Malgré les déclarations du président Ivan Duque se disant prêt à chercher un "consensus", la Colombie a vécu samedi sa quatrième journée consécutive de manifestations contre le projet de réforme fiscale du gouvernement.
Des dizaines de milliers de Colombiens ont manifesté, samedi 1er mai, pour le quatrième jour consécutif pour réclamer le retrait d'un projet de réforme fiscale, présenté par le gouvernement en pleine pandémie et accusé de toucher surtout la classe moyenne.
L'annonce vendredi soir du président de droite Ivan Duque, qui s'est dit prêt à réviser le projet de réforme afin de trouver un "consensus", n'a pas affaibli la détermination des protestataires.
Alors que la Colombie est secouée par une troisième vague de Covid-19, les manifestants sont descendus dans la rue à Bogota, mais aussi à Medellin, Cali, Barranquilla et Neiva, ainsi que dans d'autres villes du pays.
"C'est incroyable, nous sommes en pleine crise" et le gouvernement décide "de conduire une réforme fiscale (qui) appauvrit davantage le peuple", a déploré auprès de l'AFP Julian Naranjo, un responsable environnemental, pendant la manifestation à Bogota.
"Il ne s'agit pas seulement du retrait de la réforme, (c'est) la cerise sur le gâteau. Toute la gestion de la pandémie et tout ce qui s'est passé avec ce gouvernement nous a explosé à la figure (...) nous sommes contre toutes les politiques de ce gouvernement", a témoigné Maria Teresa Flores, 27 ans.
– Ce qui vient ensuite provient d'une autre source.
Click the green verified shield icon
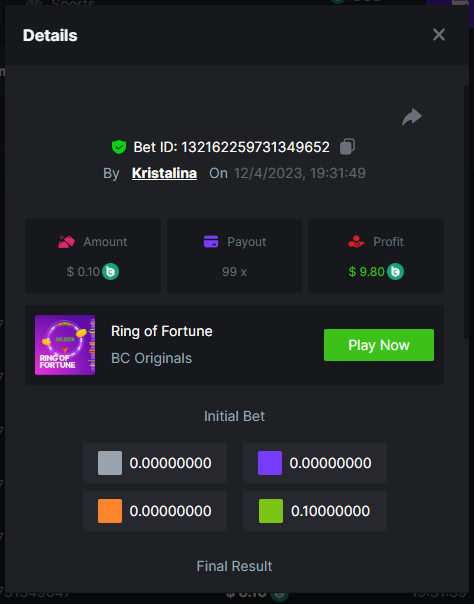 119,147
Des critiques venus de l'ensemble de la classe politique
Le projet de réforme fiscale vise à relancer la 4e économie d'Amérique latine, très affectée par la pandémie et dont le PIB a chuté de 6,8 % en 2020. Avec son projet initial, le gouvernement entendait collecter quelque 6,3 milliards de dollars entre 2022 et 2031.
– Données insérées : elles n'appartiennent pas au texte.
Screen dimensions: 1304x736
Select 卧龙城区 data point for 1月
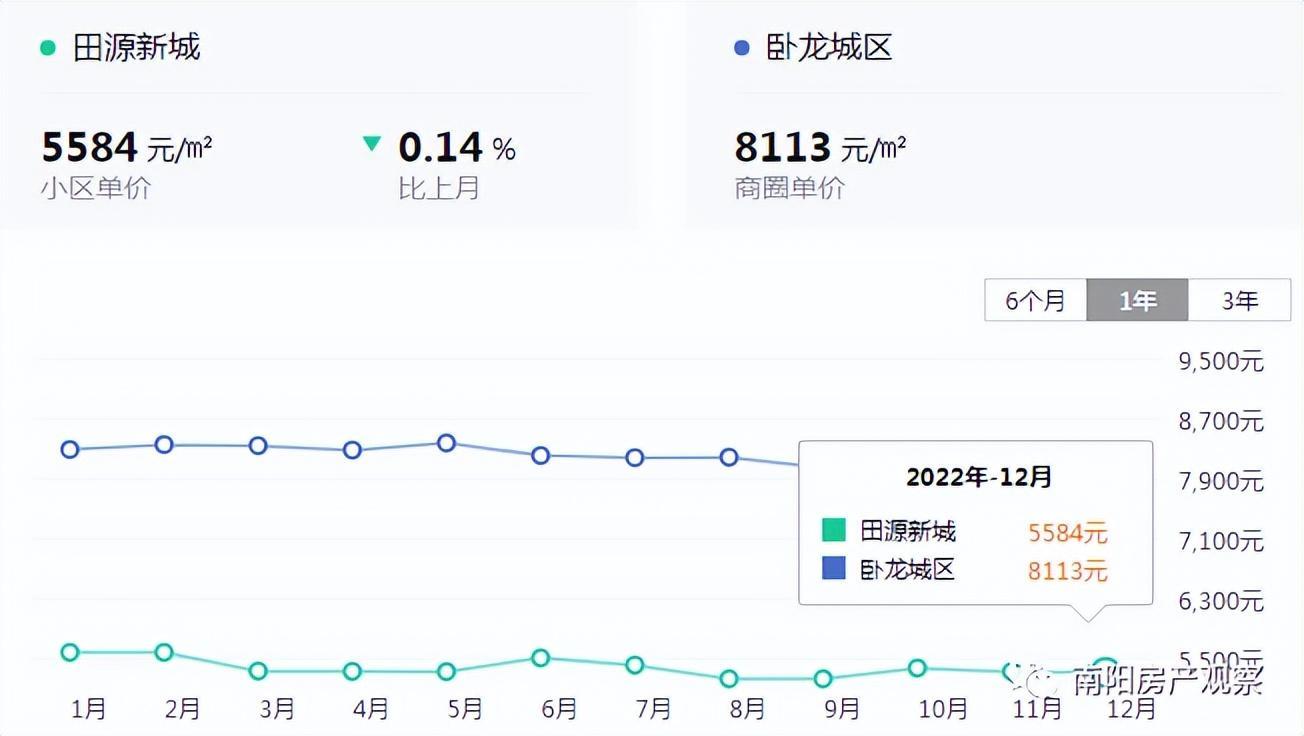click(x=70, y=449)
Mais il a été rejeté par l'opposition, les syndicats, les universitaires et d'autres secteurs qui le jugent inopportun et défavorable à la classe moyenne. Même le parti au pouvoir et ses alliés ont émis des critiques.
Les premières manifestations ont rassemblé des dizaines de milliers de personnes mercredi dans plusieurs villes du pays. D'autres protestations, moins fournies, ont eu lieu les jours suivants. Certaines manifestations ont été suivies d'incidents violents, ayant fait notamment des blessés.
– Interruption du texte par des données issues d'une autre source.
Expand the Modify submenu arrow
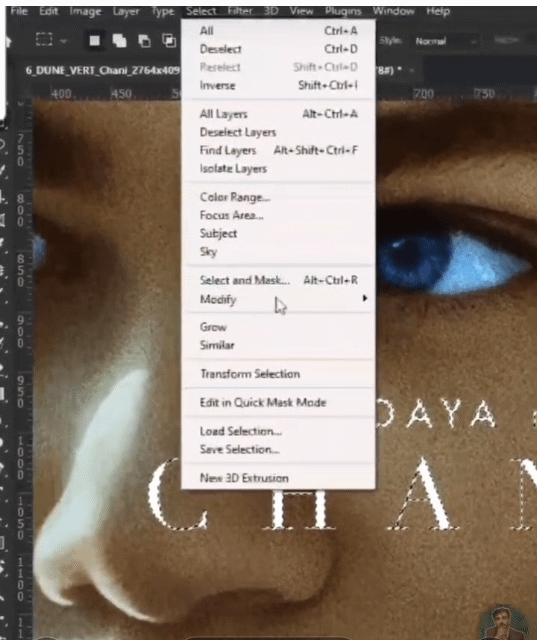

Des ONG et l'opposition ont multiplié les accusations de violences contre les forces de l'ordre pendant les manifestations, des allégations rejetées par le gouvernement.
Pour l'heure, le ministère de la Défense, qui supervise la police en Colombie, a reconnu un décès et n'a pas donné de bilan officiel sur le nombre de blessés parmi les manifestants. Il a également fait état d'un mort et 209 blessés parmi les forces de l'ordre et de 203 arrestations.
Enquête sur six homicides
Le parquet a annoncé samedi enquêter sur six homicides ayant eu lieu pendant les quatre jours de manifestations et de troubles, notamment dans le centre et le sud-ouest du pays où 3 000 policiers et militaires ont été déployés vendredi à Cali.
Le parquet a "eu connaissance de neuf homicides", mais enquête pour déterminer "si six d'entre eux ont un lien avec les manifestations sociales dans la région", a indiqué son service de presse à des journalistes.
Le Défenseur du peuple, indépendant, a fait état de 179 civils blessés et deux morts, à Bogota et à Neiva.
Les accusations d'abus de la part des forces de l'ordre ont ravivé de mauvais souvenirs en Colombie. En septembre, le pays avait été secoué par plusieurs jours d'émeutes pour protester contre les violences policières après le décès d'un ingénieur de 43 ans roué de coups dans un commissariat. Treize personnes avaient été tuées et plusieurs centaines blessées.
La Colombie, peuplée de 50 millions d'habitants, a comptabilisé plus de 2,8 millions de cas de Covid-19, dont près de 74 000 mortels, ce qui en fait le 5e pays d'Amérique latine comptant le plus de décès proportionnellement à sa population, selon un décompte de l'AFP.